Popular Classical Music
Feb 2, 2018 at 4:31 AM Post #1,036 of 8,720
No Tico Tico love for UK? So disappointed in you Youtube!:angry:

Some Tico Tico - fear not (minus a tuba and a bag of lollipops). :crying_cat_face:.................:ghost:



And a diabetics version



Oops!



And back on topic



 
Feb 2, 2018 at 10:21 AM Post #1,040 of 8,720
I had a chance to study with this man when I went to UNT. He is pretty much the guy when it comes to Euphonium. Absolutely fantastic musician. Too bad I can't find any recordings of him from when he was in his prime.

 
Feb 3, 2018 at 5:27 AM Post #1,042 of 8,720
Last nights concert from the NCH Dublin (as usual the YT video only lasts 5-6 days until Thursday of next week)

I went to see this concert last night with Her Lightness and we both thought that there was something special about it (and was also soothing and relaxing).

We thought that Anna Devin has a very natural and clear voice with great tone and articulation and is someone to keep an eye on in the future.

She sings in the first and second half but the recording does not really show off her full talent.
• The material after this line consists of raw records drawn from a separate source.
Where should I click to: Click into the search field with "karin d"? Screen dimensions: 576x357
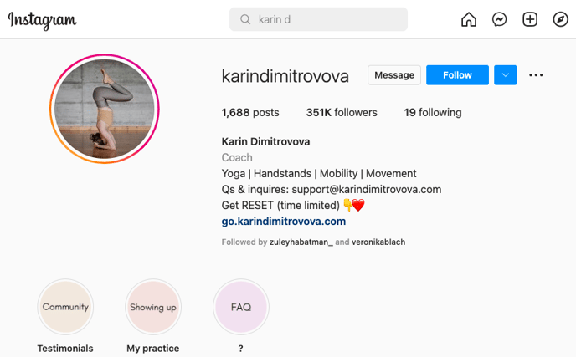pyautogui.click(x=318, y=19)
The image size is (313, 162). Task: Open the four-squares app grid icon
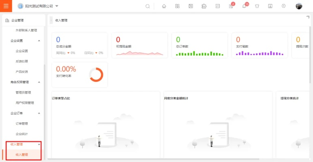pos(177,6)
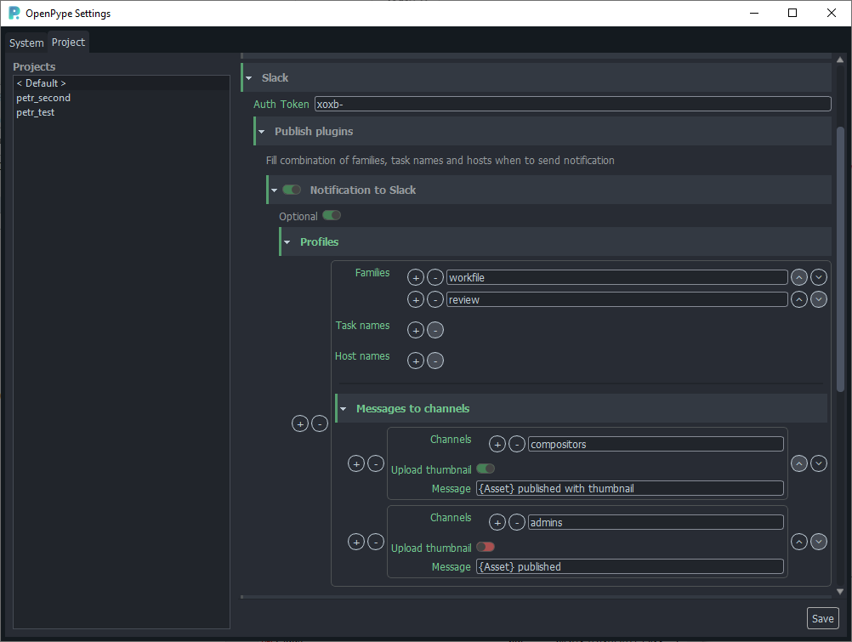Select the petr_test project
852x642 pixels.
[35, 111]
RTÉ National Symphony Orchestra
Harry Bicket
conductor
Anna Devin soprano

Rameau Platée: Suite des danses / 8'
Mozart Voi avete un cor fedele KV217 / 6'
Mozart Oh temerario Arbace! - Per quel paterno amplesso KV79 / 7'
Mozart Ah se in ciel benigne stele K538 / 8'
Mozart Serenata Notturna in D major, K239 / 13'
Rameau Suite from Les Boreades / 31'

A brace of brilliant ballet suites by Rameau frame a programme of ravishing, coloratura-laced arias by Mozart sung by soprano Anna Devin – ‘a voice as liquid and sparkling as the best champagne’ (The Times) – with the ‘flawless and uplifting’ (The Independent) Harry Bicket conducting the RTÉ National Symphony Orchestra.

Rameau’s Platée threw convention to the wind and returned ribald satire to French opera houses in 1745. A fantastical tale of the ugly eponymous water nymph who believes Jupiter, king of the gods, is in love with her, it was greeted by friend and foe alike as a masterpiece. The sparkling ballet Suite drawn from its score is a collection of animated dances and airs teeming over with colour and incident.
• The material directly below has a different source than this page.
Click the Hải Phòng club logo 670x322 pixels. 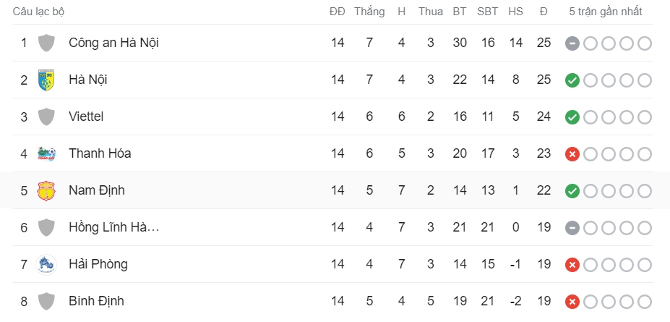[46, 264]
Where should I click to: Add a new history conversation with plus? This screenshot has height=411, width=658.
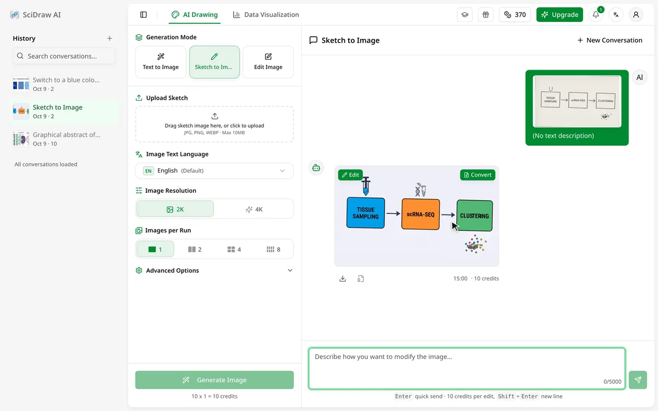[110, 38]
Commissioned as a replacement aria for an opera by Baldassare Galuppi, the heartrending Voi avete un cor fedele (‘You have a faithful heart’) is a wholly characteristic Mozart aria for the then fashionable figure in Italian opera of the disillusioned female. Boasting a delightfully knowing, tongue-in-cheek irony and rich coloratura highlights, it surely flattered Galuppi’s now all but forgotten opera.

Legend has it that Mozart was just 10-years-old when he composed Oh temerario Arbace!Per quel paterno amplesso(‘Oh dreadful Arbace! – For that fatherly embrace’) to a text by Pietro Metastasio in 1766. Others date it to 1770 when he would have been 14, Either way, it’s a remarkably mature and achingly romantic creation even allowing it being traditional in scope and sentiment.
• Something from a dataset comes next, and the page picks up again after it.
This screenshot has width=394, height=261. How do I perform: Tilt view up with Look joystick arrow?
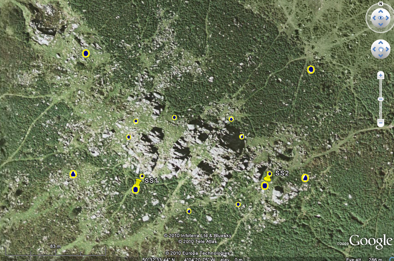pyautogui.click(x=380, y=11)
Ah se in ciel, benigne stele (‘Ah, if there are benign stars in heaven’) was composed in 1788 for the soprano Aloysia Lange. Rich, challenging orchestral writing infuses a text from Pietro Metastasio’s libretto L’eroe cinese (‘The Chinese heroes’) with an exoticness that contemporary audiences associated with the mysteries of the East. The taxing, high-lying vocal line calls for appropriately heroic breath control.

The Serenata notturna of 1776 was composed as background music. Evening soirées with discrete ‘mood music’ were all the rage at the time. Ever rebellious, Mozart clearly wanted his ‘Night Serenade’ to be heard. Scored for multi-tasking strings and attention-seeking timpani, its compact three-movement form calls out for attention. The icing on an already rich cake is the music’s symphonic leanings and its feisty, fun finale with delightfully ‘listen to me’ timpani in scene-stealing splendour.

Rameau’s final opera, Les Boréades, returned to that favourite standby of 18th-century French opera: Greek mythology. The posthumously arranged Suite (Rameau dying during rehearsals) opens with a rousing Overture and includes a set of dances whose characteristically bright colouring is tempered by the grave drama of a tale involving abduction, magic arrows and the god Apollo.